Modify StepFit metric to be RMSE #72

CliveUnger · 2021-06-22T19:21:14Z

This PR makes a slight modification to how the StepFit algorithm calculates the step function fitness.

I came across this project through these two blogs:

I did not understand the method for calculating the error of the step function fit. The blog calculates

    val totalSquaredError = before.sumSquaredError() + after.sumSquaredError()
    // how much error we have against a step function
    val stepError = sqrt(totalSquaredError) / (before.size + after.size)

and the code similarly calculates (lse == stepError)

lse = float32(math.Sqrt(float64(lse))) / float32(len(trace))

The comment in the code mentions that lse should be set to sqrt(lse / len(trace)), which would be the Root Mean Squared Error,(RMSE) instead it computes sqrt(lse) / len(trace). I am not sure what this quantity represents. One would typically use Mean Square Error or RSME to calculate how well a model fits some data.
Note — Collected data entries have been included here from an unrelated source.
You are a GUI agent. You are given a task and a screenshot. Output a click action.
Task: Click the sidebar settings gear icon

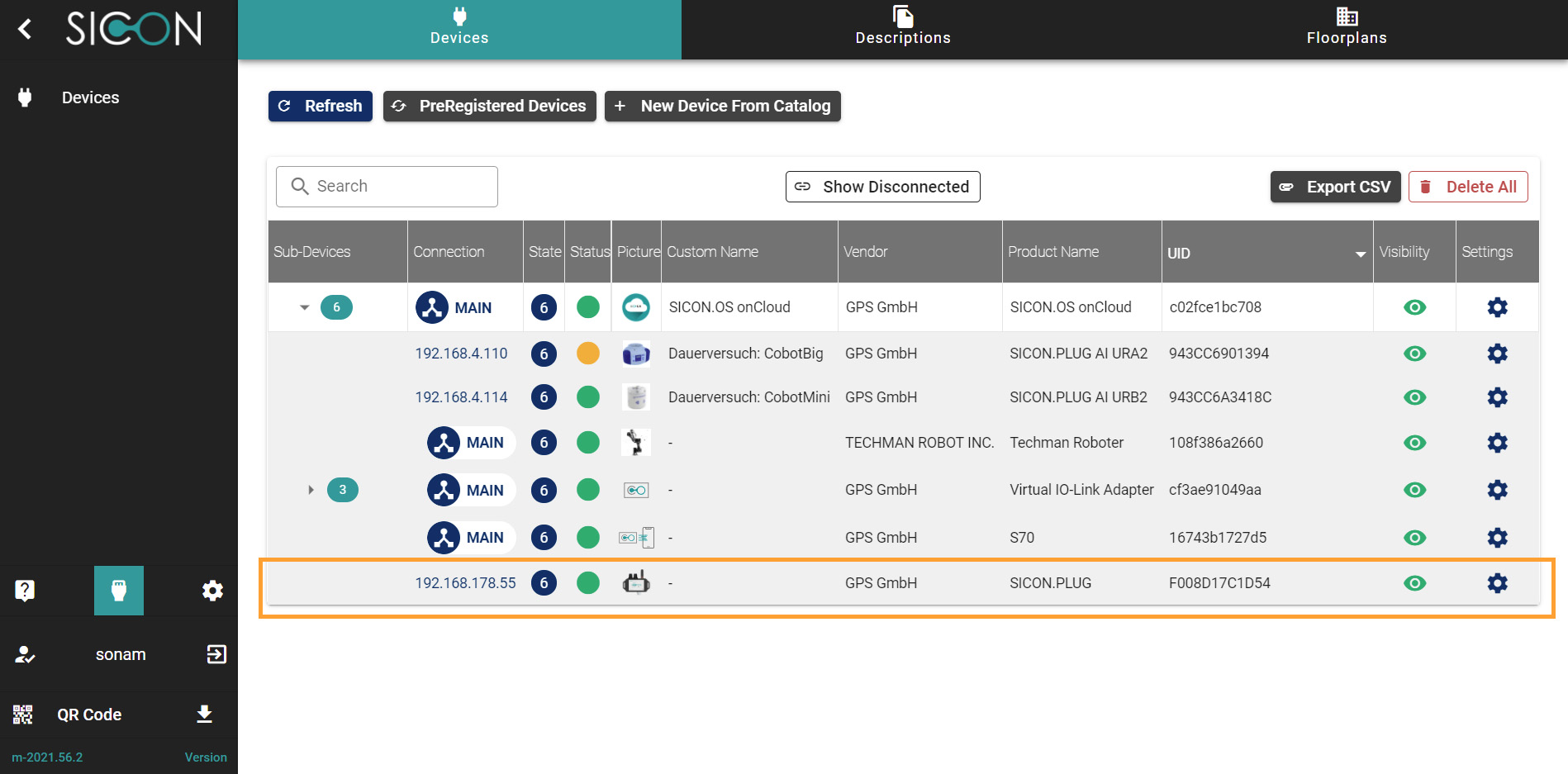[x=212, y=591]
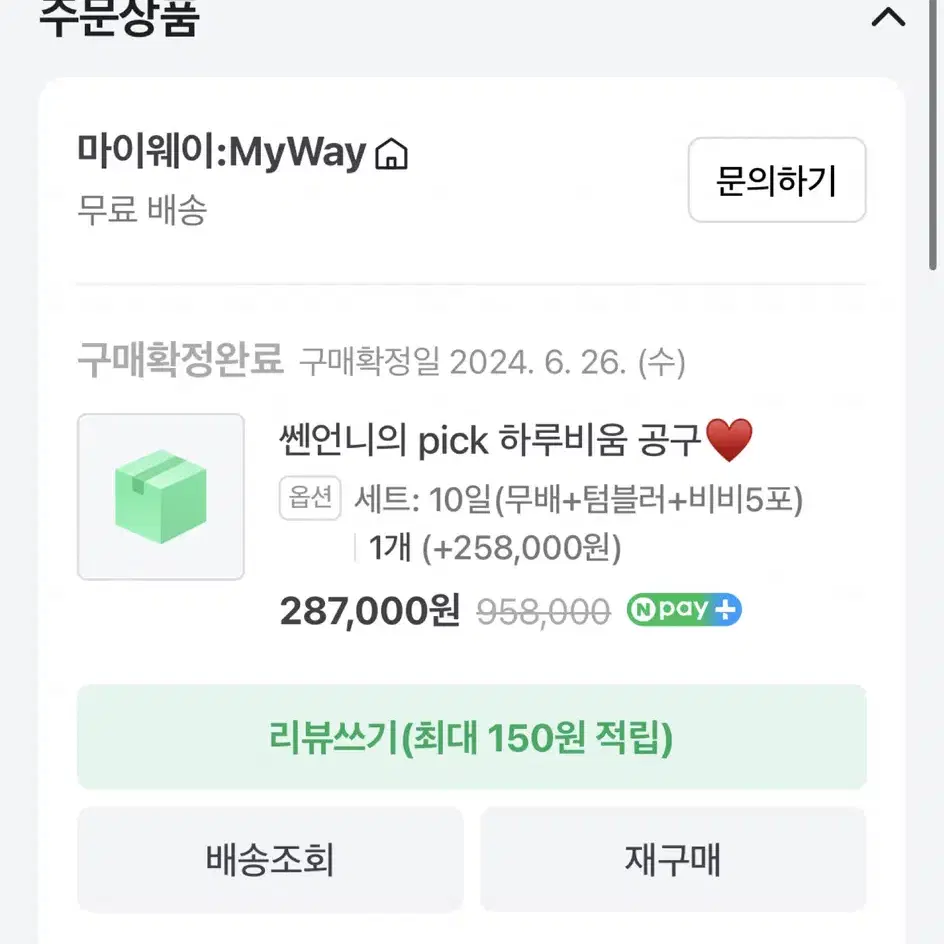944x944 pixels.
Task: Click the 옵션 option label badge
Action: click(310, 498)
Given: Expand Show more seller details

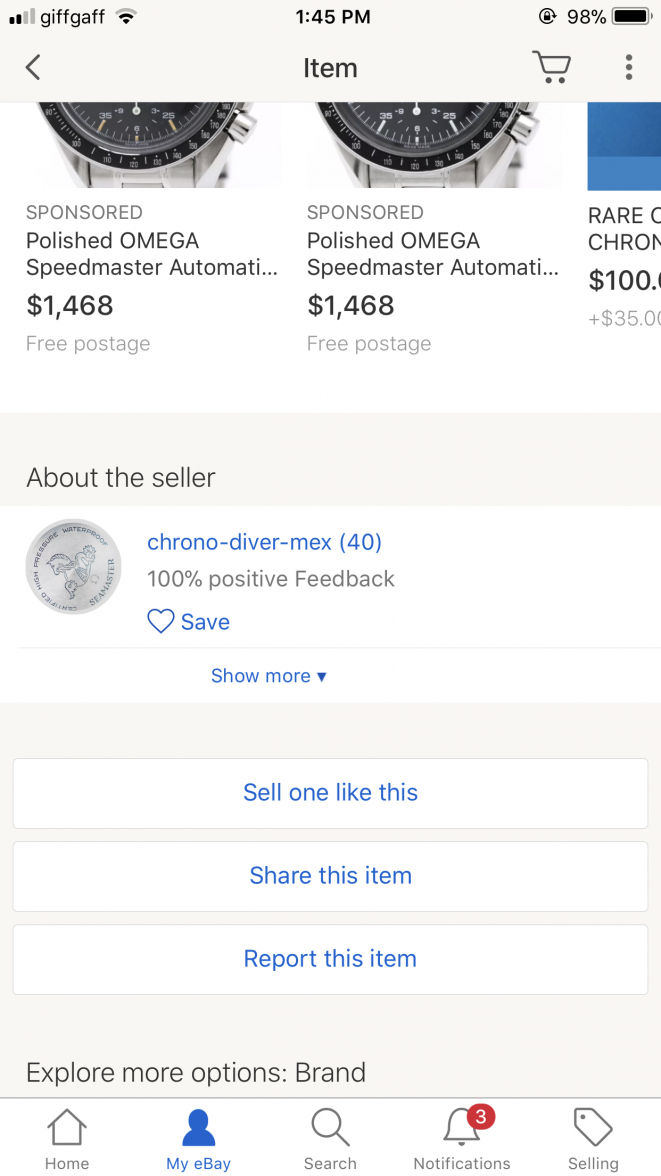Looking at the screenshot, I should (x=268, y=676).
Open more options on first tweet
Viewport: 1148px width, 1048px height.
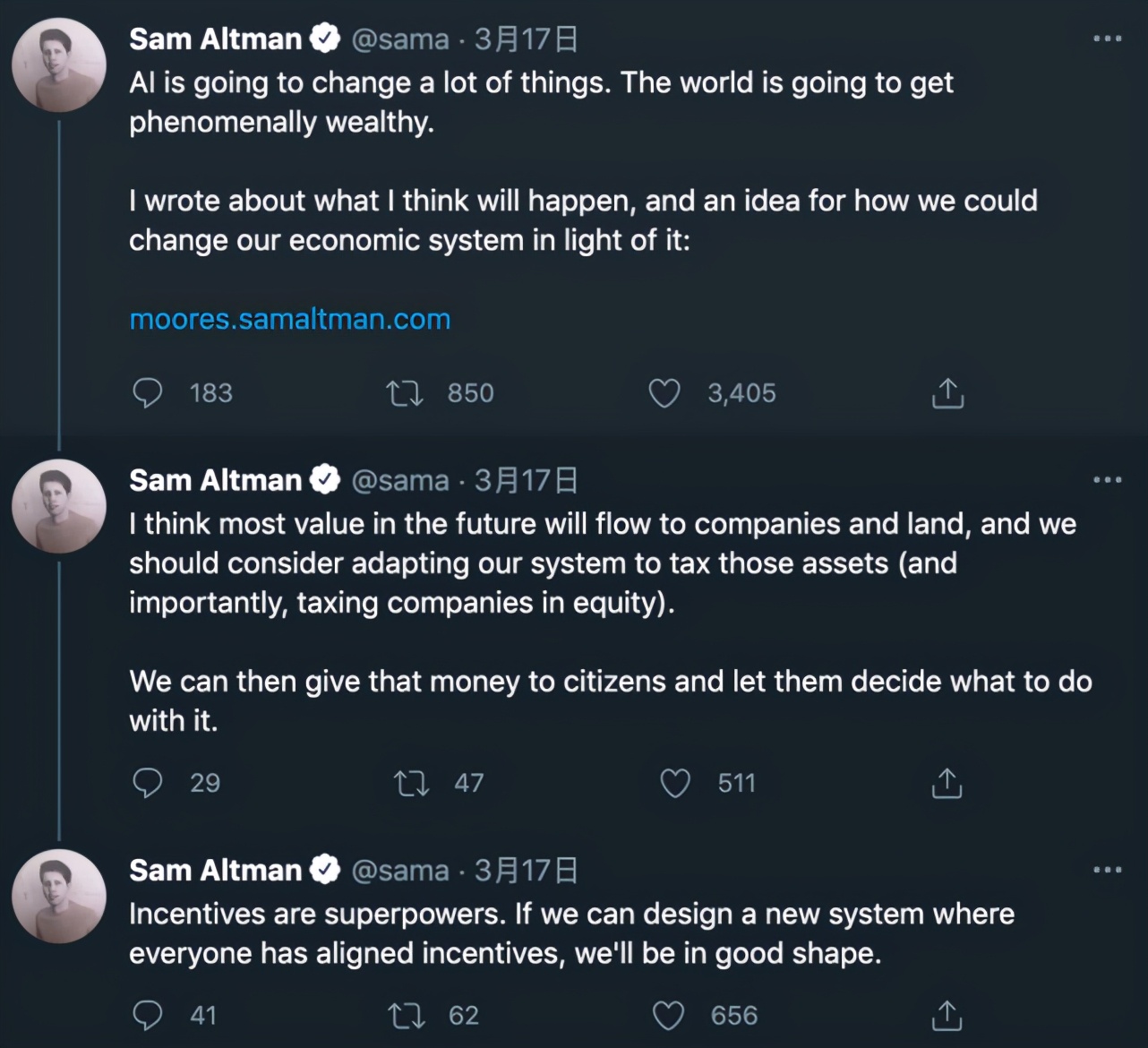[x=1108, y=39]
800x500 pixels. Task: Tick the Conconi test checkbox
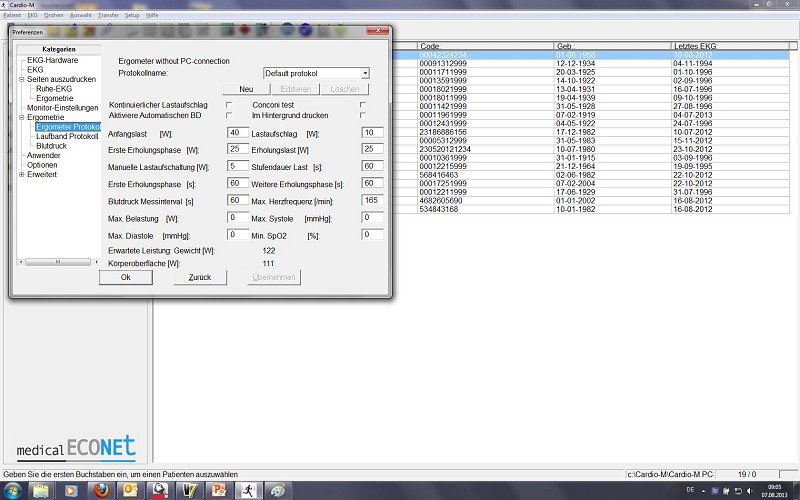[363, 105]
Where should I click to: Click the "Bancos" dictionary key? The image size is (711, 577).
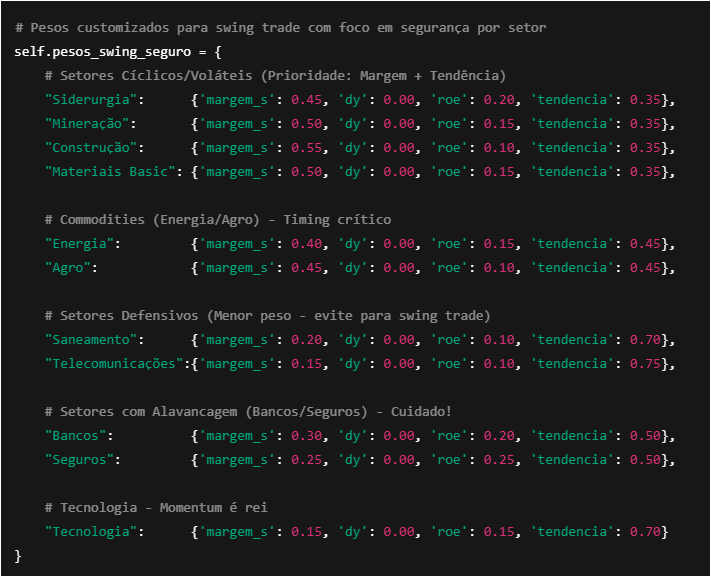tap(79, 435)
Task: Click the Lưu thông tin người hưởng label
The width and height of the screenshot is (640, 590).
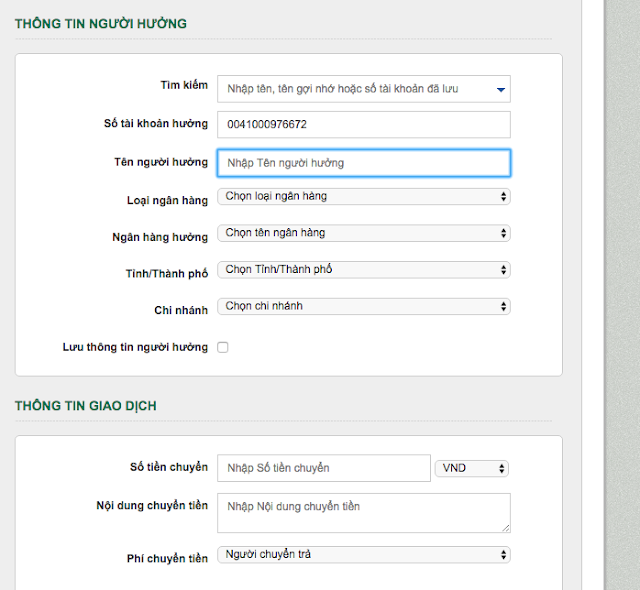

Therefore, this PR changes the function to use RMSE as the measure of error of the step function fit.

References:
https://en.wikipedia.org/wiki/Root-mean-square_deviation

google-cla · 2021-06-22T19:21:18Z

Thanks for your pull request. It looks like this may be your first contribution to a Google open source project (if not, look below for help). Before we can look at your pull request, you'll need to sign a Contributor License Agreement (CLA).

📝 Please visit https://cla.developers.google.com/ to sign.

Once you've signed (or fixed any issues), please reply here with @googlebot I signed it! and we'll verify it.

What to do if you already signed the CLA

Individual signers

It's possible we don't have your GitHub username or you're using a different email address on your commit. Check your existing CLA data and verify that your email is set on your git commits.

Corporate signers

Your company has a Point of Contact who decides which employees are authorized to participate. Ask your POC to be added to the group of authorized contributors. If you don't know who your Point of Contact is, direct the Google project maintainer to go/cla#troubleshoot (Public version).
The email used to register you as an authorized contributor must be the email used for the Git commit. Check your existing CLA data and verify that your email is set on your git commits.
The email used to register you as an authorized contributor must also be attached to your GitHub account.

ℹ️ Googlers: Go here for more info.

CliveUnger · 2021-06-22T19:24:18Z

@googlebot I signed it!

google-cla · 2021-06-22T19:24:21Z

We found a Contributor License Agreement for you (the sender of this pull request), but were unable to find agreements for all the commit author(s) or Co-authors. If you authored these, maybe you used a different email address in the git commits than was used to sign the CLA (login here to double check)? If these were authored by someone else, then they will need to sign a CLA as well, and confirm that they're okay with these being contributed to Google.
In order to pass this check, please resolve this problem and then comment @googlebot I fixed it.. If the bot doesn't comment, it means it doesn't think anything has changed.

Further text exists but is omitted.